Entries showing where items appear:
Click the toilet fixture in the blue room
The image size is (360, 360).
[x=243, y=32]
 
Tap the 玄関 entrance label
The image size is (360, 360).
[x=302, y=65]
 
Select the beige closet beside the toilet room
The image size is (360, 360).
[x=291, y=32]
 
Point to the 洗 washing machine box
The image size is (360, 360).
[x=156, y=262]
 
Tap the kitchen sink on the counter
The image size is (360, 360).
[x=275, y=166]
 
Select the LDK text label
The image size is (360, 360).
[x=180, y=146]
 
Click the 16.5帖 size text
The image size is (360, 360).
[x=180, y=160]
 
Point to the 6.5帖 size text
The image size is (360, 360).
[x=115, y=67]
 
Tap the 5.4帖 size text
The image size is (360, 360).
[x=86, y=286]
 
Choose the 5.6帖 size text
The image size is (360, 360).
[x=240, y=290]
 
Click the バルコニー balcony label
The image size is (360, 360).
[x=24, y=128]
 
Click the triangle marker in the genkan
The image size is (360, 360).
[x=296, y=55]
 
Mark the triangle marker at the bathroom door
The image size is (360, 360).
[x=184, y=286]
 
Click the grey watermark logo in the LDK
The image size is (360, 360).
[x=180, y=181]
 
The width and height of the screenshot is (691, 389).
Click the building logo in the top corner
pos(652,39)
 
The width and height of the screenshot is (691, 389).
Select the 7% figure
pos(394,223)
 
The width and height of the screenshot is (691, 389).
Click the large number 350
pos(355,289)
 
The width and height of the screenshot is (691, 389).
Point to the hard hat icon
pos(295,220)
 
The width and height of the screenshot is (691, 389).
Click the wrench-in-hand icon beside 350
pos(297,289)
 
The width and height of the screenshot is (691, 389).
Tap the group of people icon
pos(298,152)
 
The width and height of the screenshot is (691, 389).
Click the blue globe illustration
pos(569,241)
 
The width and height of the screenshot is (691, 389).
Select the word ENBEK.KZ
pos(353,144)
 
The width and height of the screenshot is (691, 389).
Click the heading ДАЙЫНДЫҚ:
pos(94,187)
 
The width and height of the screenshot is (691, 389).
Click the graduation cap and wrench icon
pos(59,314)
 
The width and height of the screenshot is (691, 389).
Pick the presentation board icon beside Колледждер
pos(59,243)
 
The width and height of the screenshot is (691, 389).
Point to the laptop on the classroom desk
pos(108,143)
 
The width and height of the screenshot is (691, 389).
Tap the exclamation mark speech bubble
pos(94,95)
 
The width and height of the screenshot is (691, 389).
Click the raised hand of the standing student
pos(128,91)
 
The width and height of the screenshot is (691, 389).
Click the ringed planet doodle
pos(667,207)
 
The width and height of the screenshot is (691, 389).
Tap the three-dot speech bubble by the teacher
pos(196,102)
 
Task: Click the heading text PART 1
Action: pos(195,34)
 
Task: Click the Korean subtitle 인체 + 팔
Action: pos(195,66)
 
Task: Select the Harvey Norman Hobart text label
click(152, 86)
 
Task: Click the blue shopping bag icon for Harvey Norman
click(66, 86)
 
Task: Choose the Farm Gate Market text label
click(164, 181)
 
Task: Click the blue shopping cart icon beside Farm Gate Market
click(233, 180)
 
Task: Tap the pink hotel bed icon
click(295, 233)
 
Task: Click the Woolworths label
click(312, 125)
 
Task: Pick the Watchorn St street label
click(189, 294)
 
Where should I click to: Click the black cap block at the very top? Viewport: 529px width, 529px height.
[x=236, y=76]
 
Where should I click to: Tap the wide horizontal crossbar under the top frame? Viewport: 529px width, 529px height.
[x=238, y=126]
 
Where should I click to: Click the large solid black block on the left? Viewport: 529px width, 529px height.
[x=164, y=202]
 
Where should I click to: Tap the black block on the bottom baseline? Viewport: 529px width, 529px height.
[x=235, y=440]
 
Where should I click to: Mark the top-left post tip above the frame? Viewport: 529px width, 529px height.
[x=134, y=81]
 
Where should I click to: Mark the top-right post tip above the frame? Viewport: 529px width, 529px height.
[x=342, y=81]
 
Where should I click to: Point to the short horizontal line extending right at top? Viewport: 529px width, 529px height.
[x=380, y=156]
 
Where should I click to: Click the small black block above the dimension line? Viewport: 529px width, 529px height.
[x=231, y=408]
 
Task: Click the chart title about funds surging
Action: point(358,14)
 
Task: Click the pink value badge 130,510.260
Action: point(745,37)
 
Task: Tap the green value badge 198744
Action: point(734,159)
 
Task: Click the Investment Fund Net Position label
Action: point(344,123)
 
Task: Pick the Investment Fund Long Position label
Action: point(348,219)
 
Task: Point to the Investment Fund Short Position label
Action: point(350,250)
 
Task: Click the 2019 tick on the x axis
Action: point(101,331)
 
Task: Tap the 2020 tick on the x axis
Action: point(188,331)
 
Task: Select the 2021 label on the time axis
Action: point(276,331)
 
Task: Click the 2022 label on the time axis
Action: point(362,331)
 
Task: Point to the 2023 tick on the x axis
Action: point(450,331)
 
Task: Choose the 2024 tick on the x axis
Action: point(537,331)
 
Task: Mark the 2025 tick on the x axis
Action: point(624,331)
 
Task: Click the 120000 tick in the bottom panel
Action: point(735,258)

_AIM OF THE TASK_.
Rewrite the data above, switching "triangle marker" to "arrow marker" wherever it occurs and keeping everything else the same.

_WORKED ANSWER_.
Click the toilet fixture in the blue room
The image size is (360, 360).
[x=243, y=32]
 
Tap the 玄関 entrance label
The image size is (360, 360).
[x=302, y=65]
 
Select the beige closet beside the toilet room
The image size is (360, 360).
[x=291, y=32]
 
Point to the 洗 washing machine box
The image size is (360, 360).
[x=156, y=262]
 
Tap the kitchen sink on the counter
The image size is (360, 360).
[x=275, y=166]
 
Select the LDK text label
The image size is (360, 360).
[x=180, y=146]
 
Click the 16.5帖 size text
The image size is (360, 360).
[x=180, y=160]
 
Point to the 6.5帖 size text
The image size is (360, 360).
[x=115, y=67]
 
Tap the 5.4帖 size text
The image size is (360, 360).
[x=86, y=286]
 
Choose the 5.6帖 size text
The image size is (360, 360).
[x=240, y=290]
 
Click the バルコニー balcony label
The image size is (360, 360).
[x=24, y=128]
 
Click the arrow marker in the genkan
The image size is (360, 360).
[x=296, y=55]
 
Mark the arrow marker at the bathroom door
The image size is (360, 360).
[x=184, y=286]
 
Click the grey watermark logo in the LDK
The image size is (360, 360).
[x=180, y=181]
 
The width and height of the screenshot is (691, 389).
Click the building logo in the top corner
pos(652,39)
 
The width and height of the screenshot is (691, 389).
Select the 7% figure
pos(394,223)
 
The width and height of the screenshot is (691, 389).
Click the large number 350
pos(355,289)
 
The width and height of the screenshot is (691, 389).
Point to the hard hat icon
pos(295,220)
 
The width and height of the screenshot is (691, 389).
Click the wrench-in-hand icon beside 350
pos(297,289)
 
The width and height of the screenshot is (691, 389).
Tap the group of people icon
pos(298,152)
 
The width and height of the screenshot is (691, 389).
Click the blue globe illustration
pos(569,241)
 
The width and height of the screenshot is (691, 389).
Select the word ENBEK.KZ
pos(353,144)
 
The width and height of the screenshot is (691, 389).
Click the heading ДАЙЫНДЫҚ:
pos(94,187)
 
The width and height of the screenshot is (691, 389).
Click the graduation cap and wrench icon
pos(59,314)
 
The width and height of the screenshot is (691, 389).
Pick the presentation board icon beside Колледждер
pos(59,243)
 
The width and height of the screenshot is (691, 389).
Point to the laptop on the classroom desk
pos(108,143)
 
The width and height of the screenshot is (691, 389).
Tap the exclamation mark speech bubble
pos(94,95)
 
The width and height of the screenshot is (691, 389).
Click the raised hand of the standing student
pos(128,91)
 
The width and height of the screenshot is (691, 389).
Click the ringed planet doodle
pos(667,207)
 
The width and height of the screenshot is (691, 389).
Tap the three-dot speech bubble by the teacher
pos(196,102)
 
Task: Click the heading text PART 1
Action: pos(195,34)
 
Task: Click the Korean subtitle 인체 + 팔
Action: pos(195,66)
 
Task: Select the Harvey Norman Hobart text label
click(152, 86)
 
Task: Click the blue shopping bag icon for Harvey Norman
click(66, 86)
 
Task: Choose the Farm Gate Market text label
click(164, 181)
 
Task: Click the blue shopping cart icon beside Farm Gate Market
click(233, 180)
 
Task: Tap the pink hotel bed icon
click(295, 233)
 
Task: Click the Woolworths label
click(312, 125)
 
Task: Pick the Watchorn St street label
click(189, 294)
 
Where should I click to: Click the black cap block at the very top? Viewport: 529px width, 529px height.
[x=236, y=76]
 
Where should I click to: Tap the wide horizontal crossbar under the top frame? Viewport: 529px width, 529px height.
[x=238, y=126]
 
Where should I click to: Click the large solid black block on the left? Viewport: 529px width, 529px height.
[x=164, y=202]
 
Where should I click to: Tap the black block on the bottom baseline? Viewport: 529px width, 529px height.
[x=235, y=440]
 
Where should I click to: Mark the top-left post tip above the frame? Viewport: 529px width, 529px height.
[x=134, y=81]
 
Where should I click to: Mark the top-right post tip above the frame? Viewport: 529px width, 529px height.
[x=342, y=81]
 
Where should I click to: Point to the short horizontal line extending right at top? Viewport: 529px width, 529px height.
[x=380, y=156]
 
Where should I click to: Click the small black block above the dimension line? Viewport: 529px width, 529px height.
[x=231, y=408]
 
Task: Click the chart title about funds surging
Action: point(358,14)
 
Task: Click the pink value badge 130,510.260
Action: point(745,37)
 
Task: Tap the green value badge 198744
Action: point(734,159)
 
Task: Click the Investment Fund Net Position label
Action: point(344,123)
 
Task: Pick the Investment Fund Long Position label
Action: point(348,219)
 
Task: Point to the Investment Fund Short Position label
Action: point(350,250)
 
Task: Click the 2019 tick on the x axis
Action: point(101,331)
 
Task: Tap the 2020 tick on the x axis
Action: point(188,331)
 
Task: Select the 2021 label on the time axis
Action: point(276,331)
 
Task: Click the 2022 label on the time axis
Action: point(362,331)
 
Task: Point to the 2023 tick on the x axis
Action: point(450,331)
 
Task: Choose the 2024 tick on the x axis
Action: point(537,331)
 
Task: Mark the 2025 tick on the x axis
Action: point(624,331)
 
Task: Click the 120000 tick in the bottom panel
Action: point(735,258)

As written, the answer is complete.